* Page text *

━━━━━━━━━━━━━━━━━━━━━━━━━━━━━━

The Age of Discovery was, above all else, an age of trade and broadened horizons. Part of what made those centuries so profoundly different from the era that had preceded them was the availability of new products and a deep and growing fascination in Europe with newly encountered cultures and societies from beyond its shores. The cultural exchanges that had taken place after 1300, when the spices of Asia had begun to flow into the Mediterranean, carried across Asia on the legendary spice road and on the ships of Italian merchants that plied the Mediterranean, had already sparked a profound change in European tastes. In the Age of Discovery new luxuries, even more exotic and desirable, arrived from lands even stranger and more distant, and became increasingly available to ever greater numbers of people.

The art of this age records how these new luxuries seeped into the lives of the wealthy and the aspirational, and how discoveries of new lands and contact with previously unknown people fired their imaginations. These products, and the new wealth generated by their trade, added to the vibrancy and the variety of everyday life. They became the symbols of modernity, and eventually, as is often the case with new commodities, they went from being exquisite luxuries to being regarded as staples of middle-class life.

━━━━━━━━━━━━━━━━━━━━━━━━━━━━━━

* Instruction 1 *
In the text on the Age of Discovery, after what year did the spices of Asia begin to flow into the Mediterranean?

━━━━━━━━━━━━━━━━━━━━━━━━━━━━━━

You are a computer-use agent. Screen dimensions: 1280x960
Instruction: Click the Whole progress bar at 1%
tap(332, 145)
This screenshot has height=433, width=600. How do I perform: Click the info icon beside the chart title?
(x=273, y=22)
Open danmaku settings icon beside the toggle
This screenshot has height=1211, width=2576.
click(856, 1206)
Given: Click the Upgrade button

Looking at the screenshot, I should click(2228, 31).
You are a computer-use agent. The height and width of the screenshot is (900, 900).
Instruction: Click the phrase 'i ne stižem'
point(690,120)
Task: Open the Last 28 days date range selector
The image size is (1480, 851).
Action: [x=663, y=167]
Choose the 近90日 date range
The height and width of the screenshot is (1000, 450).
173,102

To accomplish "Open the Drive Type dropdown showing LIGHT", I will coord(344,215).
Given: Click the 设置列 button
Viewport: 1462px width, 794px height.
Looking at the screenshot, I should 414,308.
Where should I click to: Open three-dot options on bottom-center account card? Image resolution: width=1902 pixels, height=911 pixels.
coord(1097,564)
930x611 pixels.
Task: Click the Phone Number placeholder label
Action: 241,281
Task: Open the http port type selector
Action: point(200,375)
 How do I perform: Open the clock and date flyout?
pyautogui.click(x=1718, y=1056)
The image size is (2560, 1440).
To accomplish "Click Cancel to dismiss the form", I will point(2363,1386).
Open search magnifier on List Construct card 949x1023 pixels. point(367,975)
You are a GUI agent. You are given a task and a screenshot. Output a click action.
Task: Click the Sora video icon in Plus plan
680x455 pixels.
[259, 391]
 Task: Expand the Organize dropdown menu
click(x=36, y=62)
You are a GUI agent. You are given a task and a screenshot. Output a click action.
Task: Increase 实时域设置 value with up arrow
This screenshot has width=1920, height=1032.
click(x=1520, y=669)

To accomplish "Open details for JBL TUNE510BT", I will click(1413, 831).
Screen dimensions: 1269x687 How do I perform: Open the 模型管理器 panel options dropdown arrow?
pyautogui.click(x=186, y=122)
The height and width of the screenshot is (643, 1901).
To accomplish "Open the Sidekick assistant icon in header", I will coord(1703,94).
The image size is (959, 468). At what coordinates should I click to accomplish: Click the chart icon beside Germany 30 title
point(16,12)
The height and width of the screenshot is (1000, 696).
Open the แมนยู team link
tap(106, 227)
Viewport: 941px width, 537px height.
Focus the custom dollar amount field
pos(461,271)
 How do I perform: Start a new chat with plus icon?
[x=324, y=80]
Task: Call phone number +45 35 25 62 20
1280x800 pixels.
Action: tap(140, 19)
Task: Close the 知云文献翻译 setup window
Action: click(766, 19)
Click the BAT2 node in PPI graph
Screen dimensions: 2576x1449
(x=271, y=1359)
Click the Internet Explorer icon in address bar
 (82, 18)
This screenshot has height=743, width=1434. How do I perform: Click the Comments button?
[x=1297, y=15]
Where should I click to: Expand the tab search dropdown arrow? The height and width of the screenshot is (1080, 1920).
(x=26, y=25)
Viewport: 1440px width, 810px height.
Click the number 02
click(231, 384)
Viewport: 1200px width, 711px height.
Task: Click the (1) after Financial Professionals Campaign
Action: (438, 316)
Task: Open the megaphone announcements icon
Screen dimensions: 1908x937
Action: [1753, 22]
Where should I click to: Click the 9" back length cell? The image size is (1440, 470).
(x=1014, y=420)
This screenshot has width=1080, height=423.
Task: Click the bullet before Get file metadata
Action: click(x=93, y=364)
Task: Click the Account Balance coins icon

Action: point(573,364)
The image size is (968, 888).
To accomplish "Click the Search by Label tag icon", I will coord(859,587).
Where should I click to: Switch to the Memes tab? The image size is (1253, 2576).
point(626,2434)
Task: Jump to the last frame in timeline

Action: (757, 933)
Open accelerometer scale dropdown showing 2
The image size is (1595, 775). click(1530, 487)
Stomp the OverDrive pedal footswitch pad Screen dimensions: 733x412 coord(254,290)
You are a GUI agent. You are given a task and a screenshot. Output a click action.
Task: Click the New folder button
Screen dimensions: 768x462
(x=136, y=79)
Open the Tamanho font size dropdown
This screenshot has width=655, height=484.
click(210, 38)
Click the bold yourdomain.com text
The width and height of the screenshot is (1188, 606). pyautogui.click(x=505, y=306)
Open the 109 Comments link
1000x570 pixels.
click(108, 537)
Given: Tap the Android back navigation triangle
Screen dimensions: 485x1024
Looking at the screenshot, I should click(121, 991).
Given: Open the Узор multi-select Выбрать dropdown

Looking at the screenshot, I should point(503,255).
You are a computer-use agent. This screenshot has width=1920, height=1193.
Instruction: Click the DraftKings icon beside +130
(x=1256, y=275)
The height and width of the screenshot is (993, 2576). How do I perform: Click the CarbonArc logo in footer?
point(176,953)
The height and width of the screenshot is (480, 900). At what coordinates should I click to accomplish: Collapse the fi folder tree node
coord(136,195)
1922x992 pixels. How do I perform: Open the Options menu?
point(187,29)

━━━━━━━━━━━━━━━━━━━━━━━━━━━━━━

* Instruction 2 *
Retype the records from their first line up to and including the line with "pyautogui.click(x=186, y=122)", keeping every character unchanged.

* Finished answer 1 *
After 1300.

* Finished answer 2 *
You are a computer-use agent. Screen dimensions: 1280x960
Instruction: Click the Whole progress bar at 1%
tap(332, 145)
This screenshot has height=433, width=600. How do I perform: Click the info icon beside the chart title?
(x=273, y=22)
Open danmaku settings icon beside the toggle
This screenshot has height=1211, width=2576.
click(856, 1206)
Given: Click the Upgrade button

Looking at the screenshot, I should click(2228, 31).
You are a computer-use agent. The height and width of the screenshot is (900, 900).
Instruction: Click the phrase 'i ne stižem'
point(690,120)
Task: Open the Last 28 days date range selector
The image size is (1480, 851).
Action: [x=663, y=167]
Choose the 近90日 date range
The height and width of the screenshot is (1000, 450).
173,102

To accomplish "Open the Drive Type dropdown showing LIGHT", I will coord(344,215).
Given: Click the 设置列 button
Viewport: 1462px width, 794px height.
Looking at the screenshot, I should 414,308.
Where should I click to: Open three-dot options on bottom-center account card? Image resolution: width=1902 pixels, height=911 pixels.
coord(1097,564)
930x611 pixels.
Task: Click the Phone Number placeholder label
Action: 241,281
Task: Open the http port type selector
Action: point(200,375)
 How do I perform: Open the clock and date flyout?
pyautogui.click(x=1718, y=1056)
The image size is (2560, 1440).
To accomplish "Click Cancel to dismiss the form", I will point(2363,1386).
Open search magnifier on List Construct card 949x1023 pixels. point(367,975)
You are a GUI agent. You are given a task and a screenshot. Output a click action.
Task: Click the Sora video icon in Plus plan
680x455 pixels.
[259, 391]
 Task: Expand the Organize dropdown menu
click(x=36, y=62)
You are a GUI agent. You are given a task and a screenshot. Output a click action.
Task: Increase 实时域设置 value with up arrow
This screenshot has width=1920, height=1032.
click(x=1520, y=669)

To accomplish "Open details for JBL TUNE510BT", I will click(1413, 831).
Screen dimensions: 1269x687 How do I perform: Open the 模型管理器 panel options dropdown arrow?
pyautogui.click(x=186, y=122)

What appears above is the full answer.